Task requirements - In the discussion below about conditional infobox headers, which template hides its "Breed standards" header when no published standards exist?

Source -
════════════════
OK. Name pattern |header1-cond= up for improvement. Detail: we can leave the specific {{Infobox school}} design issues behind for another thread. Oldschool |header5= will stay, unchanged, so no effect. New |header5-cond= is added, so only for new usages. -DePiep (talk) 13:06, 16 June 2015 (UTC)
  • Template:Infobox cat breed does this (to hide the "Breed standards" header/section when there are no published standards, e.g. for a historical breed or a landrace), and does it in template code, not Lua. It would be more efficient in Lua, and would require less hand-tinkering. If a new breed standard parameter is added, it also has to be added to the test for that heading.  — SMcCandlish ¢ ≽ʌⱷ҅ʌ≼  14:48, 18 July 2015 (UTC)
That's the point. That's about the only way to do it. What I propose is to add that {{#if:{{param1|}} .... |Headertext}} to infobox meta code. -DePiep (talk) 15:39, 18 July 2015 (UTC)

Implementation discussion

Just need to find someone willing to code this :) — Martin (MSGJ · talk) 20:50, 16 June 2015 (UTC)
Yep. That should be the easiest part :-). -DePiep (talk) 21:52, 16 June 2015 (UTC)
════════════════
Supplied information -

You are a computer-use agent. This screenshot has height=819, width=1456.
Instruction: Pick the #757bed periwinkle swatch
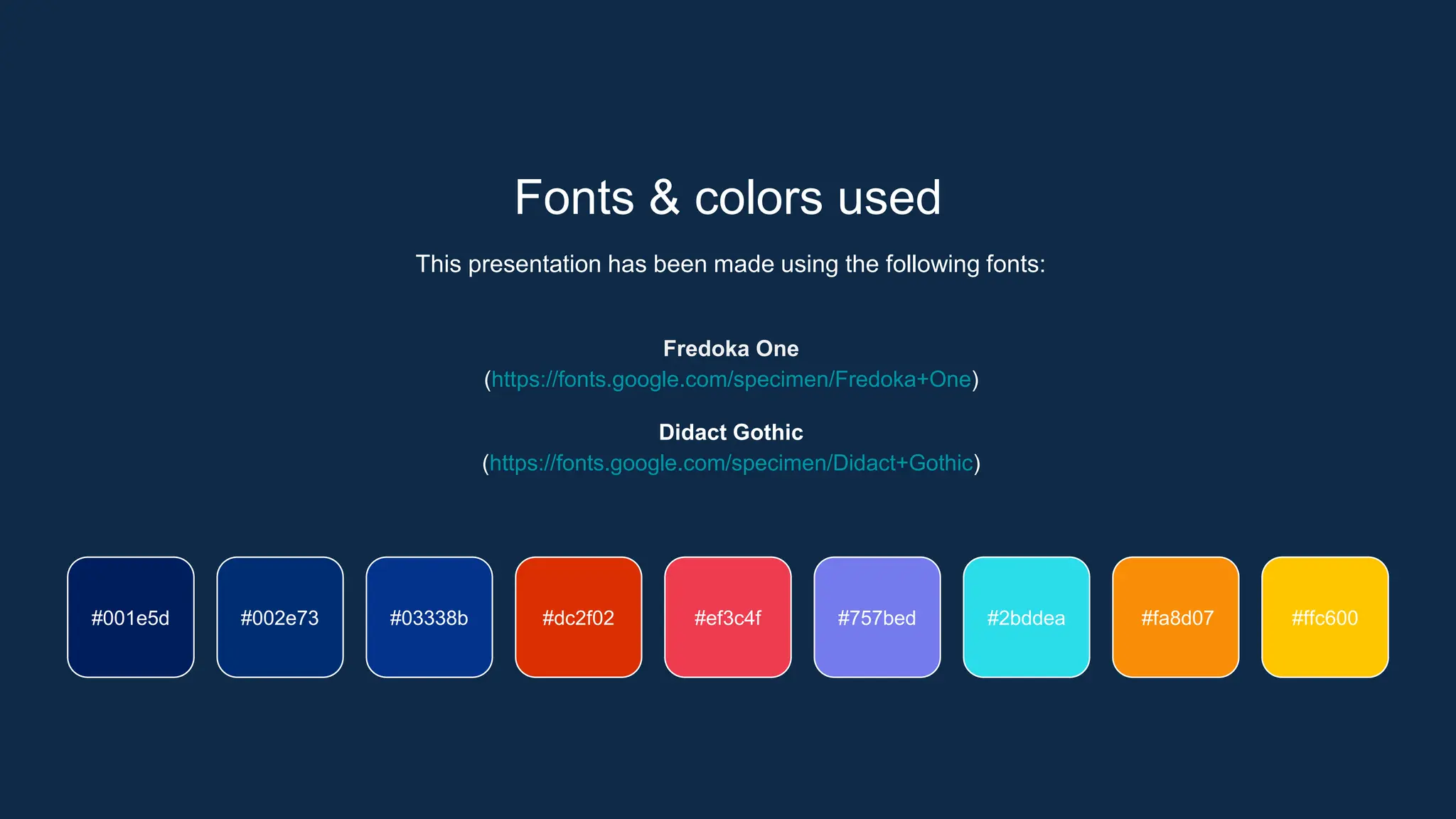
════════════════
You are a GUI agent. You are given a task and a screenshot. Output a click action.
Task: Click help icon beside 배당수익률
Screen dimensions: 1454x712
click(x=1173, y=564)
════════════════
Response below - Template:Infobox cat breed